We can’t store multiple values in a single cell (condition of 1NF). So, this is the only possible way. But try to see the problem here. Mobile_number and Email_id don’t have anything related. They’re independent entities, yet relevant enough to describe an entity (person). We can’t omit them but storing them produces tuples that are not required. And that’s why this representation has a multivalued dependency. So, to avoid these issues we use 4NF.

To make it into 4NF,

  1. R (Name, Mobile_number)
  2. R (Name, Email_id)
NameMobile_number
A99XXXXXXXX
A88XXXXXXXX
NameEmail_id
Aaa@aa.com
Aaa@aa.com

Now, both the relations will have only 2 tuples. And, using this we maintained all the information and prevented redundant rows.

Fifth Normal Form (5NF)

A table is in 5NF,

  1. It must be in 4NF
  2. It shouldn’t have join dependency

What is Join Dependency? The concept is similar to lossless decomposition. If we divide a relation into smaller tables and combine them again then we must get the original table. To ensure it, we have to find a common attribute that is prime as well as candidate key in the other table.

So, according to 5NF, if we are able to divide a table further into a smaller table and still the information is lossless then it’s not in 5NF.

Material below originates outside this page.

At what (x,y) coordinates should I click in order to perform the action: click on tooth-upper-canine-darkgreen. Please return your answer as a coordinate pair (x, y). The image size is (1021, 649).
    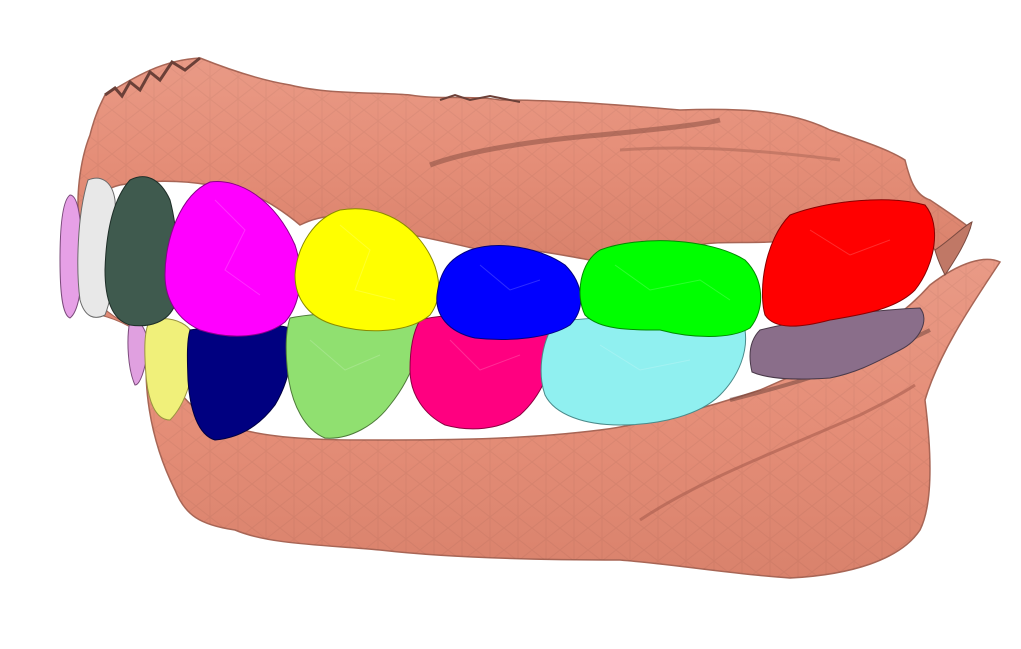
    Looking at the image, I should click on (142, 252).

Basically, 5NF is the last level and any further decomposition will cause data loss.

Sixth Normal Form (6NF)

6NF is yet to be discussed completely by experienced professionals. It’s proposed by experts and hopefully will be implemented in the near future. Until then 1NF to 5NF is the only major normal form to read and learn.

Conclusion

So, in this article, we learned what normalization is, why it’s introduced and how it prevents all the anomalies discussed, i.e., insertion, deletion and modification anomalies. We also discussed all the types of normal forms from 1NF to 6NF and their rules set. We also learned to decompose a relation into a particular form with examples.